Records from a pointing dataset:

== == ==

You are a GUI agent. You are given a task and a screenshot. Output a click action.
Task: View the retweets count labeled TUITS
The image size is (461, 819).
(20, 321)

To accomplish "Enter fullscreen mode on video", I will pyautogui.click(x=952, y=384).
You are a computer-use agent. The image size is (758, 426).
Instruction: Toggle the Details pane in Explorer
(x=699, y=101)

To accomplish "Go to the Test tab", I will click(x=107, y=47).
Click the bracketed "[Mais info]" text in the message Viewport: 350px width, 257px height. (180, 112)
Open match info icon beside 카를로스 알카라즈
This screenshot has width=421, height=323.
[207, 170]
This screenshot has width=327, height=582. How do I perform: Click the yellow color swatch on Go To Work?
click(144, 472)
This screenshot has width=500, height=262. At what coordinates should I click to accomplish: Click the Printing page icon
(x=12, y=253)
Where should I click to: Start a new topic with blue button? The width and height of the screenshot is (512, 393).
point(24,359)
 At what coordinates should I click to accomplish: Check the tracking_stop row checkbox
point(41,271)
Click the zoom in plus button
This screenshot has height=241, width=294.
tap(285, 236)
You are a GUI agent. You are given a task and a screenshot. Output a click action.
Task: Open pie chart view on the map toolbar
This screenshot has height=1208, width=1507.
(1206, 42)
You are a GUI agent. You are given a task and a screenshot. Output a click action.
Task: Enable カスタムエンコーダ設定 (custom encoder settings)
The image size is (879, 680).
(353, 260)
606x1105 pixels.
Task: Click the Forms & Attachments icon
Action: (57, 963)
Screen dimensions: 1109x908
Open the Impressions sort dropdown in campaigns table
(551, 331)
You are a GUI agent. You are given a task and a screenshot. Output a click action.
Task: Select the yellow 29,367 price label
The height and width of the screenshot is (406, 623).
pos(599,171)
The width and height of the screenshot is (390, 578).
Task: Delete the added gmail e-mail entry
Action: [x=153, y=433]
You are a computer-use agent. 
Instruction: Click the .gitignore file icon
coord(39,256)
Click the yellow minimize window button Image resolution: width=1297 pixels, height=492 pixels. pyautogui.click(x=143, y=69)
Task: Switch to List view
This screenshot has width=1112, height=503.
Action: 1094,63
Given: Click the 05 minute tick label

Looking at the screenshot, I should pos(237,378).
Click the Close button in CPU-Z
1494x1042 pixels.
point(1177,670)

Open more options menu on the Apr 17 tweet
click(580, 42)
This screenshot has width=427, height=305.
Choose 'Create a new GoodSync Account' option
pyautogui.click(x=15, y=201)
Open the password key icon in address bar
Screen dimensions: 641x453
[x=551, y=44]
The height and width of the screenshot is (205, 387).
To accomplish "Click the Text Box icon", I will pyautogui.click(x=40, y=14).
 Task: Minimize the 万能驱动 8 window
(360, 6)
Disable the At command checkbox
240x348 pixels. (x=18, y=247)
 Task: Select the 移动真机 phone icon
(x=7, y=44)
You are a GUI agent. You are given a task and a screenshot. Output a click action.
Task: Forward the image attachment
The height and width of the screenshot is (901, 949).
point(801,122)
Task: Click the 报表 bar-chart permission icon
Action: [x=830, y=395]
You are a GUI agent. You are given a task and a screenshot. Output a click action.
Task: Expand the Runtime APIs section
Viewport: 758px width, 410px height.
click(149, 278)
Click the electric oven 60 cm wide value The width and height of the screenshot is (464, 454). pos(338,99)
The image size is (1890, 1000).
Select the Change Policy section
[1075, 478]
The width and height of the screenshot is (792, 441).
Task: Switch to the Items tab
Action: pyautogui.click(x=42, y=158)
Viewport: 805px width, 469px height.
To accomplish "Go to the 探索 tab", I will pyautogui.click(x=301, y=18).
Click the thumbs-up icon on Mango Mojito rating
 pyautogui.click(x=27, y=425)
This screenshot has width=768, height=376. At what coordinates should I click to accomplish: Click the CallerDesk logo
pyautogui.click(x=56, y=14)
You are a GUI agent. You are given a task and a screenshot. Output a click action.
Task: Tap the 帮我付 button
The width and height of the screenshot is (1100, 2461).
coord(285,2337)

== == ==

**AIM**
Rewrite every line of the listing above, putting "interface agent" in place of "GUI agent" and leaving everything else as it is.

**RESULT**
You are a interface agent. You are given a task and a screenshot. Output a click action.
Task: View the retweets count labeled TUITS
The image size is (461, 819).
(20, 321)

To accomplish "Enter fullscreen mode on video", I will pyautogui.click(x=952, y=384).
You are a computer-use agent. The image size is (758, 426).
Instruction: Toggle the Details pane in Explorer
(x=699, y=101)

To accomplish "Go to the Test tab", I will click(x=107, y=47).
Click the bracketed "[Mais info]" text in the message Viewport: 350px width, 257px height. (180, 112)
Open match info icon beside 카를로스 알카라즈
This screenshot has width=421, height=323.
[207, 170]
This screenshot has width=327, height=582. How do I perform: Click the yellow color swatch on Go To Work?
click(144, 472)
This screenshot has width=500, height=262. At what coordinates should I click to accomplish: Click the Printing page icon
(x=12, y=253)
Where should I click to: Start a new topic with blue button? The width and height of the screenshot is (512, 393).
point(24,359)
 At what coordinates should I click to accomplish: Check the tracking_stop row checkbox
point(41,271)
Click the zoom in plus button
This screenshot has height=241, width=294.
tap(285, 236)
You are a interface agent. You are given a task and a screenshot. Output a click action.
Task: Open pie chart view on the map toolbar
This screenshot has height=1208, width=1507.
(1206, 42)
You are a interface agent. You are given a task and a screenshot. Output a click action.
Task: Enable カスタムエンコーダ設定 (custom encoder settings)
The image size is (879, 680).
(353, 260)
606x1105 pixels.
Task: Click the Forms & Attachments icon
Action: (57, 963)
Screen dimensions: 1109x908
Open the Impressions sort dropdown in campaigns table
(551, 331)
You are a interface agent. You are given a task and a screenshot. Output a click action.
Task: Select the yellow 29,367 price label
The height and width of the screenshot is (406, 623).
pos(599,171)
The width and height of the screenshot is (390, 578).
Task: Delete the added gmail e-mail entry
Action: [x=153, y=433]
You are a computer-use agent. 
Instruction: Click the .gitignore file icon
coord(39,256)
Click the yellow minimize window button Image resolution: width=1297 pixels, height=492 pixels. pyautogui.click(x=143, y=69)
Task: Switch to List view
This screenshot has width=1112, height=503.
Action: 1094,63
Given: Click the 05 minute tick label

Looking at the screenshot, I should pos(237,378).
Click the Close button in CPU-Z
1494x1042 pixels.
point(1177,670)

Open more options menu on the Apr 17 tweet
click(580, 42)
This screenshot has width=427, height=305.
Choose 'Create a new GoodSync Account' option
pyautogui.click(x=15, y=201)
Open the password key icon in address bar
Screen dimensions: 641x453
[x=551, y=44]
The height and width of the screenshot is (205, 387).
To accomplish "Click the Text Box icon", I will pyautogui.click(x=40, y=14).
 Task: Minimize the 万能驱动 8 window
(360, 6)
Disable the At command checkbox
240x348 pixels. (x=18, y=247)
 Task: Select the 移动真机 phone icon
(x=7, y=44)
You are a interface agent. You are given a task and a screenshot. Output a click action.
Task: Forward the image attachment
The height and width of the screenshot is (901, 949).
point(801,122)
Task: Click the 报表 bar-chart permission icon
Action: [x=830, y=395]
You are a interface agent. You are given a task and a screenshot. Output a click action.
Task: Expand the Runtime APIs section
Viewport: 758px width, 410px height.
click(149, 278)
Click the electric oven 60 cm wide value The width and height of the screenshot is (464, 454). pos(338,99)
The image size is (1890, 1000).
Select the Change Policy section
[1075, 478]
The width and height of the screenshot is (792, 441).
Task: Switch to the Items tab
Action: pyautogui.click(x=42, y=158)
Viewport: 805px width, 469px height.
To accomplish "Go to the 探索 tab", I will pyautogui.click(x=301, y=18).
Click the thumbs-up icon on Mango Mojito rating
 pyautogui.click(x=27, y=425)
This screenshot has width=768, height=376. At what coordinates should I click to accomplish: Click the CallerDesk logo
pyautogui.click(x=56, y=14)
You are a interface agent. You are given a task and a screenshot. Output a click action.
Task: Tap the 帮我付 button
The width and height of the screenshot is (1100, 2461).
coord(285,2337)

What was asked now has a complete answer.